▶ _Data records_
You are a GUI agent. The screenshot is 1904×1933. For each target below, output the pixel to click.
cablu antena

--

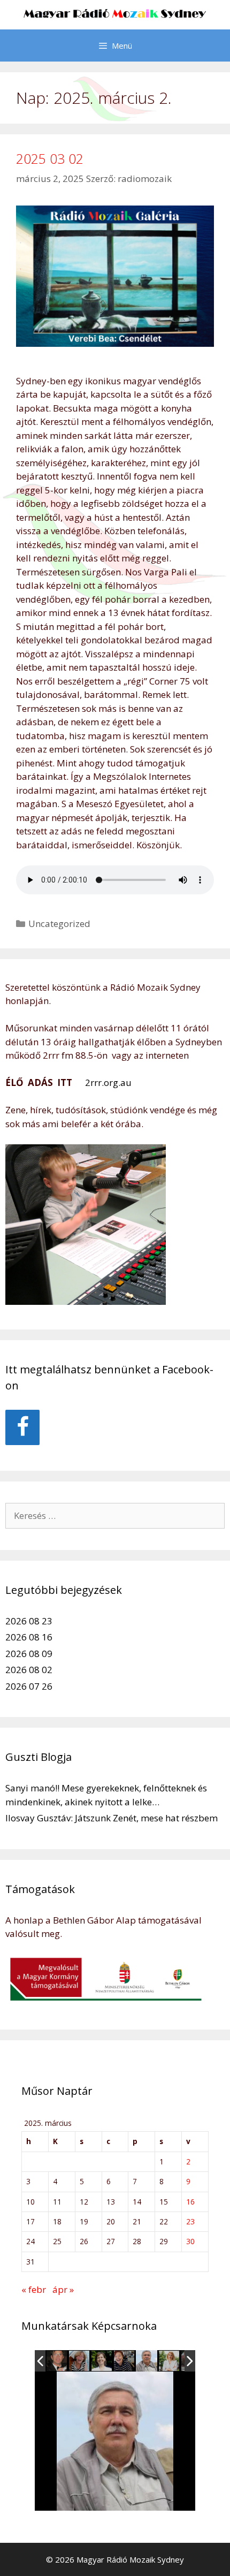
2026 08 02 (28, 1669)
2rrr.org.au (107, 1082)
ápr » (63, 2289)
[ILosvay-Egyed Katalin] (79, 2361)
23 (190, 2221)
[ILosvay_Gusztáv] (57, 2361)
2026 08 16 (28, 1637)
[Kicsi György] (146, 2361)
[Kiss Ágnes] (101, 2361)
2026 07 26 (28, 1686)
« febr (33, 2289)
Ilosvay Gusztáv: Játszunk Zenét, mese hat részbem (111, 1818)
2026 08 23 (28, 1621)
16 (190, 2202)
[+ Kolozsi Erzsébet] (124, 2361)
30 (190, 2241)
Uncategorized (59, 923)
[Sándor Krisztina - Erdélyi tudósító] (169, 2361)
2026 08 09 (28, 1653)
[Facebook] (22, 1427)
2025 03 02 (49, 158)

▶ _Exercise aim_
Within the data above, the span starting at the line containing "You are a GUI" and ending at the line containing "cablu antena" is to be retyped exactly, with no other lines.

▶ _Response area_
You are a GUI agent. The screenshot is 1904×1933. For each target below, output the pixel to click.
cablu antena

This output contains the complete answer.